19 want niet doe ik het goede, dat ik wil, maar wèl doe ik het kwade, dat ik niet wil.
Non enim quod volo bonum, hoc facio: sed quod nolo malum, hoc ago.
20 Welnu, wanneer ik wèl doe, wat ik niet wil, dan doe ikzelf het niet meer, maar de zonde die in mij woont.
Si autem quod nolo, illud facio: jam non ego operor illud, sed quod habitat in me, peccatum.
21 Ik ontdek in mij dus deze wet: terwijl ik het goede wil doen, ligt me het kwade voor de hand.

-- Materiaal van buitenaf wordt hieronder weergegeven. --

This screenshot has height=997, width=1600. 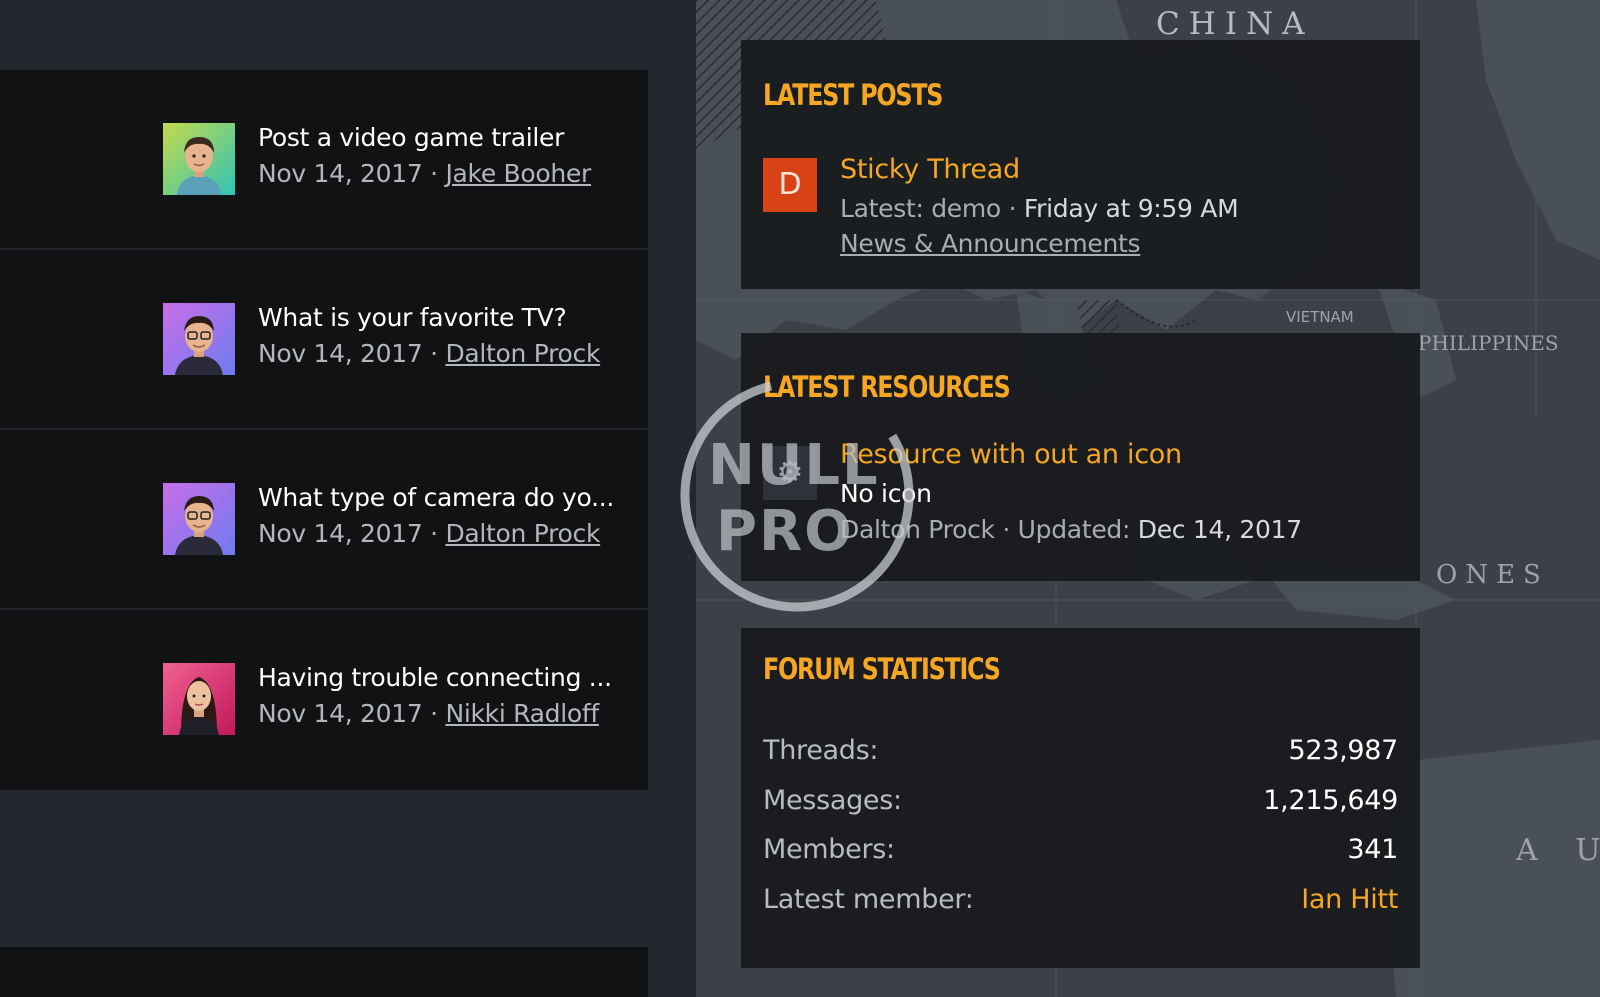 What do you see at coordinates (1488, 343) in the screenshot?
I see `map-label-philippines: PHILIPPINES` at bounding box center [1488, 343].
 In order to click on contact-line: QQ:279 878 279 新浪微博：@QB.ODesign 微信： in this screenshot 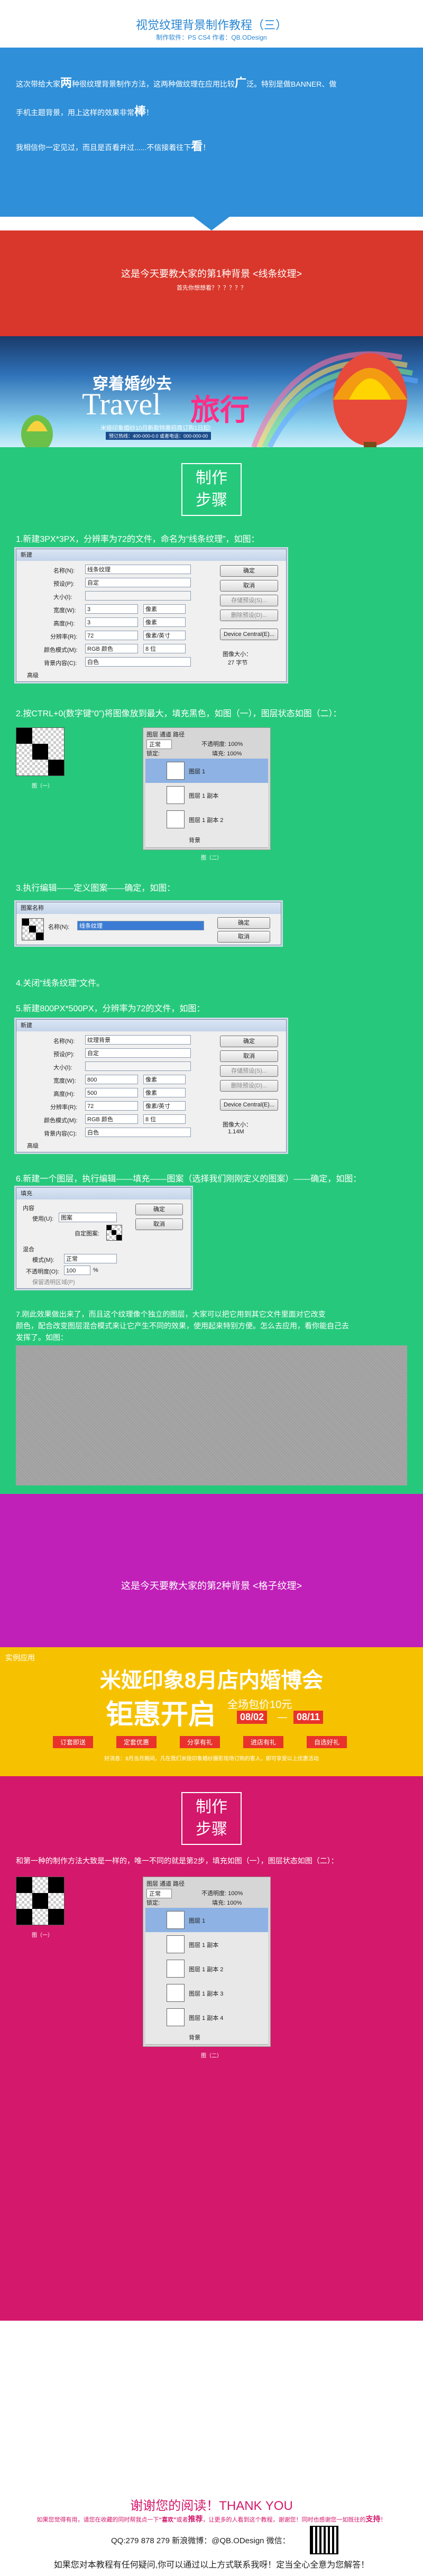, I will do `click(201, 2540)`.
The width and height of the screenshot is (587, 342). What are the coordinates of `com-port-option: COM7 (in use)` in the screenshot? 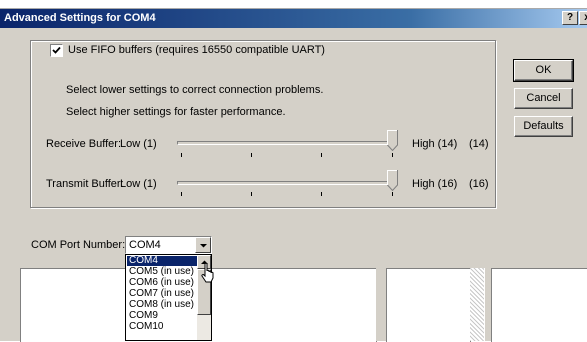 It's located at (162, 294).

Invenio igitur legem, volenti mihi facere bonum, quoniam mihi malum adjacet:
22 Naar den inwendigen mens schep ik behagen in Gods Wet,
condelector enim legi Dei secundum interiorem hominem:
23 maar in mijn ledematen bespeur ik een andere wet, die strijd voert met de wet van mijn rede en die mij gevangen houdt in de wet van de zonde, welke in mijn ledematen heerst.
video autem aliam legem in membris meis, repugnantem legi mentis meæ, et captivantem me in lege peccati, quæ est in membris meis.
24 O, rampzalige mens, die ik ben! Wie zal mij verlossen van dit lichaam des doods?
Infelix ego homo, quis me liberabit de corpore mortis hujus?
25 God zij dank; het geschiedt door Jesus Christus, onzen Heer! Maar toch blijft het staan: uit mijzelf dien ik de Wet van God met de rede, maar de wet der zonde met het vlees.
gratia Dei per Jesum Christum Dominum nostrum. Igitur ego ipse mente servio legi Dei: carne autem, legi peccati.